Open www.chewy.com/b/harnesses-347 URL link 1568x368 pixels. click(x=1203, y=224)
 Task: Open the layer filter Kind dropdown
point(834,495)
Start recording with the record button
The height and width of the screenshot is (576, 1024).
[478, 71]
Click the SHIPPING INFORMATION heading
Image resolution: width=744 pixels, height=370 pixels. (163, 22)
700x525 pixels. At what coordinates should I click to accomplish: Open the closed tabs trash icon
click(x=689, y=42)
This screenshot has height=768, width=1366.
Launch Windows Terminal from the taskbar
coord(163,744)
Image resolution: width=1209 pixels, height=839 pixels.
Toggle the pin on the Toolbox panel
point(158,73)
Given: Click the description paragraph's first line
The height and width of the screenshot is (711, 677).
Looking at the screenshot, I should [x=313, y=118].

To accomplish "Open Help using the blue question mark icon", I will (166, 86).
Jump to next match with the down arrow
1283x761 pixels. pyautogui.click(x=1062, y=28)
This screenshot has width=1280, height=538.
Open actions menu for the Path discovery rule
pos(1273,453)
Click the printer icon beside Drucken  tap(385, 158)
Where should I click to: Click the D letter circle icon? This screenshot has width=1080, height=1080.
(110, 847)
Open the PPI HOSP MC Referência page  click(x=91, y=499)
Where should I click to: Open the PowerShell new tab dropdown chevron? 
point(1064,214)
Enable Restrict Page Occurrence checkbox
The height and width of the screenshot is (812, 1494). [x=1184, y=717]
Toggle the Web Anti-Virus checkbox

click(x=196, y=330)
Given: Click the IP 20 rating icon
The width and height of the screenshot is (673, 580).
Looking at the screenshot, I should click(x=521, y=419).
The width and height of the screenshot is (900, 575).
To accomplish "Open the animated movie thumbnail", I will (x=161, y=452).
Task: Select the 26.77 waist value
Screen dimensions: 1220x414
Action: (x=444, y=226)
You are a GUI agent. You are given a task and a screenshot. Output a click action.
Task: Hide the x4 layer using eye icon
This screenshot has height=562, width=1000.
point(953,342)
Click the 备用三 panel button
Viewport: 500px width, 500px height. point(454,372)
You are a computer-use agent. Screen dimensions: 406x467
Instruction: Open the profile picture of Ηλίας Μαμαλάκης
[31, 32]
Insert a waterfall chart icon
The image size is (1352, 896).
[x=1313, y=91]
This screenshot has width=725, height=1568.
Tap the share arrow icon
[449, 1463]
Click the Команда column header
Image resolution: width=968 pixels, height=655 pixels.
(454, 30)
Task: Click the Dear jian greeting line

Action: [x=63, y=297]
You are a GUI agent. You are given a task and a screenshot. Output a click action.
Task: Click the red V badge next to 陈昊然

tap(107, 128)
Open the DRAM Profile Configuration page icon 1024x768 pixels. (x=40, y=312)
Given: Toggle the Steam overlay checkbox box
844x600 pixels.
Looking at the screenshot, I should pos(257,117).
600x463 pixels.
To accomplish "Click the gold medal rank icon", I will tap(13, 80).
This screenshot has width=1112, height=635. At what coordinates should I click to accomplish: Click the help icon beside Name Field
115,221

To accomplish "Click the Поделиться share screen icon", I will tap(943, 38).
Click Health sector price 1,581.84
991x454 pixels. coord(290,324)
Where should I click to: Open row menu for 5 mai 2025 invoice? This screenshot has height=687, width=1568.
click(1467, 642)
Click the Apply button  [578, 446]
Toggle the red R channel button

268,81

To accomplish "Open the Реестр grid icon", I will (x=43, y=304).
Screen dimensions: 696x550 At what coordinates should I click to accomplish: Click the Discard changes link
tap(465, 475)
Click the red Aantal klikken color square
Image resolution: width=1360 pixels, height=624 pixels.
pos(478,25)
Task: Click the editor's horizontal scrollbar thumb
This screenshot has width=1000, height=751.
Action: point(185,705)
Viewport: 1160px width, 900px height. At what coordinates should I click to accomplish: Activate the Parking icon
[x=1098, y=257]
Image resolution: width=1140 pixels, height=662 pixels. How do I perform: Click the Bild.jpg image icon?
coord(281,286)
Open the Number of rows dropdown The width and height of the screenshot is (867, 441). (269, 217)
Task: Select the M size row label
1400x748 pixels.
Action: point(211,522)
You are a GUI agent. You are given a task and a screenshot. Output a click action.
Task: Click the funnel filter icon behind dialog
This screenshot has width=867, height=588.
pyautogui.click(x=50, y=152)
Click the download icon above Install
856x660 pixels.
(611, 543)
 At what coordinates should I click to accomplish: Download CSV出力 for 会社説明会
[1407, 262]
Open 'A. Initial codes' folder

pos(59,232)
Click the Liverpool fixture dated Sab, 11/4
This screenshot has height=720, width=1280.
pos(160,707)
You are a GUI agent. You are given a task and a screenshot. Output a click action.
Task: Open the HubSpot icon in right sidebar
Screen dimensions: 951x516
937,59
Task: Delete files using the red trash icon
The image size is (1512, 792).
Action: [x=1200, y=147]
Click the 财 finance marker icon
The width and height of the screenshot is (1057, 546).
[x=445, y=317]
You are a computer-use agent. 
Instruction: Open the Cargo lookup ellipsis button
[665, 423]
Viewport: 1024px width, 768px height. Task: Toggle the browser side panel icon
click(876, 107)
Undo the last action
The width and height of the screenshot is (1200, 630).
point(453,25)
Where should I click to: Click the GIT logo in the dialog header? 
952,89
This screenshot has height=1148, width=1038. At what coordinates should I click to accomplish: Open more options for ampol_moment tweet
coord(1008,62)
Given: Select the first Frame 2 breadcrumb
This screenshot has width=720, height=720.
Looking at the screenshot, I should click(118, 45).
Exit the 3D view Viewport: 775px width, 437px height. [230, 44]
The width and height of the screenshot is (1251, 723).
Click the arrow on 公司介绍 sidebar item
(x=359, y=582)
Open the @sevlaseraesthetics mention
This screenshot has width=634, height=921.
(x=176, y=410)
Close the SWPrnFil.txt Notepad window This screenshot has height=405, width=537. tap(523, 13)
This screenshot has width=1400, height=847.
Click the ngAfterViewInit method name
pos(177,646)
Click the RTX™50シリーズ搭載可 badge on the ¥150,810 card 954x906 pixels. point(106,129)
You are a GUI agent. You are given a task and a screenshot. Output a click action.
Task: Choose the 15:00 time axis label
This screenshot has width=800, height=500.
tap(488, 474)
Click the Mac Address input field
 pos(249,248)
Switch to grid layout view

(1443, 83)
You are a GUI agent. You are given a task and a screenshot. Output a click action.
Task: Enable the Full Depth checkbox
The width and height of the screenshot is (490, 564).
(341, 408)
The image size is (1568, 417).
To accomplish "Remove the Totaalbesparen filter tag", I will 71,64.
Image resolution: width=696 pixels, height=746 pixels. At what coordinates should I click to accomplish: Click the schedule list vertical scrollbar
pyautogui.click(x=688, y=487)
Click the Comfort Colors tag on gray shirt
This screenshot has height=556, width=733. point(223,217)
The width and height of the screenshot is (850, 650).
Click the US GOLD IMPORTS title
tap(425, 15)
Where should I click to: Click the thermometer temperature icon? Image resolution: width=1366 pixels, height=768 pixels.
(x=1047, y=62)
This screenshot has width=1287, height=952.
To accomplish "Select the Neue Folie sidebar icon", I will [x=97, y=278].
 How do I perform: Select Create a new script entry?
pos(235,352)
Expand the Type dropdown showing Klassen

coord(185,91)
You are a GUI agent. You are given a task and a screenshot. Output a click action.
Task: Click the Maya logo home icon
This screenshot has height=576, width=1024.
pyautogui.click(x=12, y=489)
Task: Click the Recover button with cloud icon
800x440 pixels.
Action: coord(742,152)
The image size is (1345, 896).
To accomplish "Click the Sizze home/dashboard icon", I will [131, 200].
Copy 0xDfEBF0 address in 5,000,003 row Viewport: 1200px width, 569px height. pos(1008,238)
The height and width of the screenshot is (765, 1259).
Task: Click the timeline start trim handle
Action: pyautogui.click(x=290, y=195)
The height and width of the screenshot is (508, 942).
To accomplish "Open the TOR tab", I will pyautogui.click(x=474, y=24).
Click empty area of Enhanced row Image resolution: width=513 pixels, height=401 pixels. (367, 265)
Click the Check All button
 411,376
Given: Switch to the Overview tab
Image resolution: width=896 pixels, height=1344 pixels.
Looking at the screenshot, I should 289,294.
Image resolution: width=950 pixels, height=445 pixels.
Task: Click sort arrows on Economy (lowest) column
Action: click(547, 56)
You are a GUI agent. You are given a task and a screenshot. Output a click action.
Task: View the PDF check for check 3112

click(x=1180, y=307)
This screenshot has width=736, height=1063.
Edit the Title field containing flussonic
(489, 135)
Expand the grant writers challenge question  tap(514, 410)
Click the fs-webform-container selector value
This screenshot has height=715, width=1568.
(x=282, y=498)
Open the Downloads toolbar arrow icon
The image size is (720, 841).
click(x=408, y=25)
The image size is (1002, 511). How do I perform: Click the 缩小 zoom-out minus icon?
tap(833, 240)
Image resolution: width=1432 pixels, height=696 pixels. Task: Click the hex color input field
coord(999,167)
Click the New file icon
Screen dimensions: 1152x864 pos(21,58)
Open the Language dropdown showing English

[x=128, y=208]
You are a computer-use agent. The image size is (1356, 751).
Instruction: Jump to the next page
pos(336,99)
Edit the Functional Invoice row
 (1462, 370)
......
→ What this task involves: Working from the records above, write out verbatim only the lines from the line containing "Screen dimensions: 951x516" through the line containing "Click the RTX™50シリーズ搭載可".

→ Task output:
Screen dimensions: 951x516
937,59
Task: Delete files using the red trash icon
The image size is (1512, 792).
Action: [x=1200, y=147]
Click the 财 finance marker icon
The width and height of the screenshot is (1057, 546).
[x=445, y=317]
You are a computer-use agent. 
Instruction: Open the Cargo lookup ellipsis button
[665, 423]
Viewport: 1024px width, 768px height. Task: Toggle the browser side panel icon
click(876, 107)
Undo the last action
The width and height of the screenshot is (1200, 630).
point(453,25)
Where should I click to: Click the GIT logo in the dialog header? 
952,89
This screenshot has height=1148, width=1038. At what coordinates should I click to accomplish: Open more options for ampol_moment tweet
coord(1008,62)
Given: Select the first Frame 2 breadcrumb
This screenshot has width=720, height=720.
Looking at the screenshot, I should click(118, 45).
Exit the 3D view Viewport: 775px width, 437px height. [230, 44]
The width and height of the screenshot is (1251, 723).
Click the arrow on 公司介绍 sidebar item
(x=359, y=582)
Open the @sevlaseraesthetics mention
This screenshot has width=634, height=921.
(x=176, y=410)
Close the SWPrnFil.txt Notepad window This screenshot has height=405, width=537. tap(523, 13)
This screenshot has width=1400, height=847.
Click the ngAfterViewInit method name
pos(177,646)
Click the RTX™50シリーズ搭載可 badge on the ¥150,810 card 954x906 pixels. point(106,129)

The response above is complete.